((
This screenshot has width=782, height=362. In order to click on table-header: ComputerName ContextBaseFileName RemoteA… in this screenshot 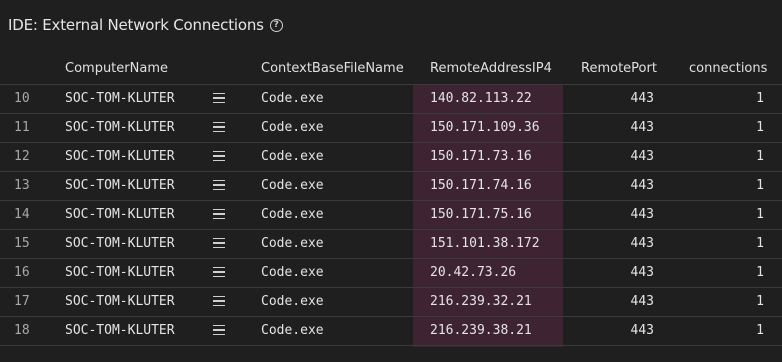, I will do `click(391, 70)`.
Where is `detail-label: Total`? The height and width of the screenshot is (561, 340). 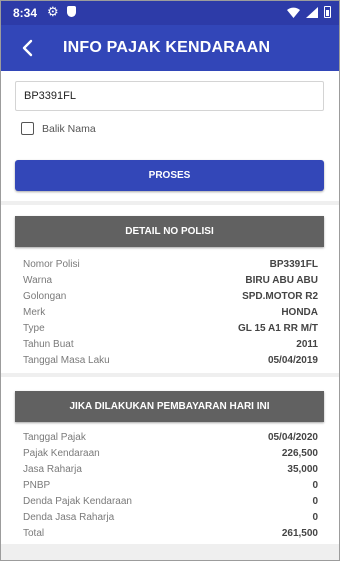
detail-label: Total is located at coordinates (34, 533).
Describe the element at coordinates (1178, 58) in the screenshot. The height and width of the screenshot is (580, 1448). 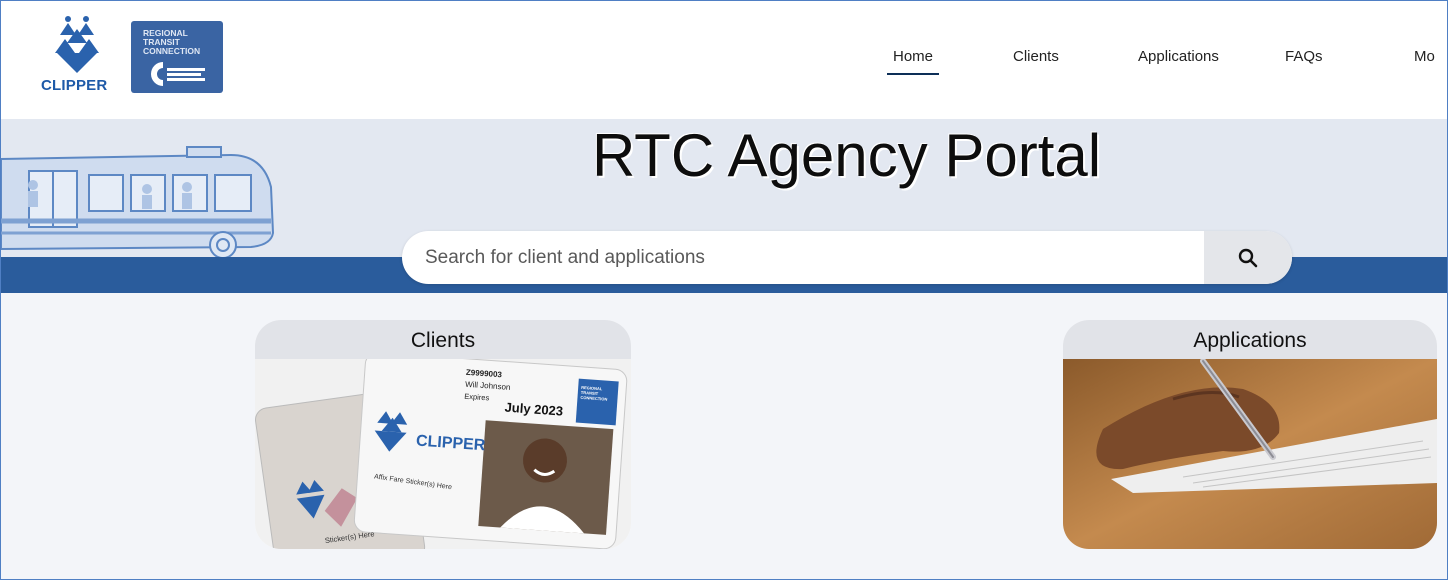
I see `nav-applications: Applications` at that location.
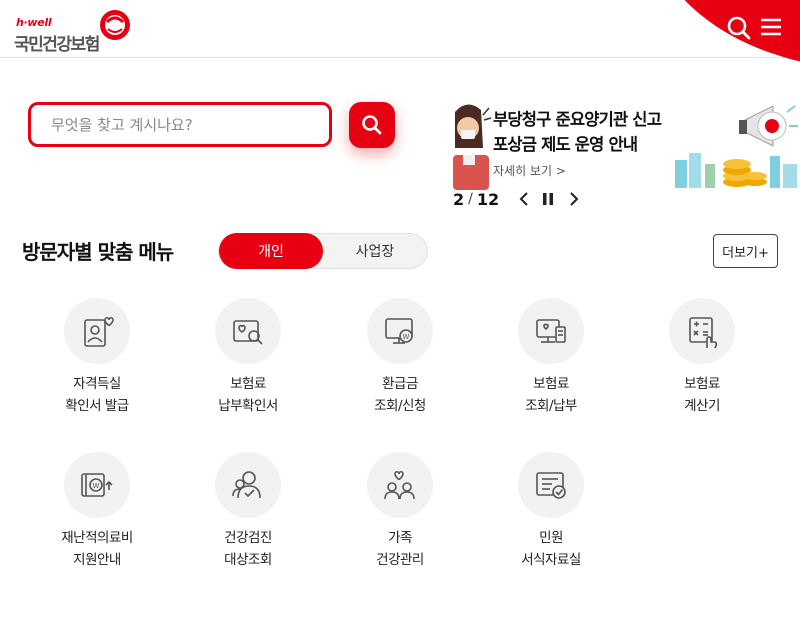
))
■ Work order ■
Reproduce the entries word for word, starting at the line that contains "is (561, 340)." and continuing through the end of the entries, with both ends included. Leave out the pictures.

■ Expected answer ■
Where is `detail-label: Total`? The height and width of the screenshot is (561, 340). 
detail-label: Total is located at coordinates (34, 533).
Describe the element at coordinates (1178, 58) in the screenshot. The height and width of the screenshot is (580, 1448). 
I see `nav-applications: Applications` at that location.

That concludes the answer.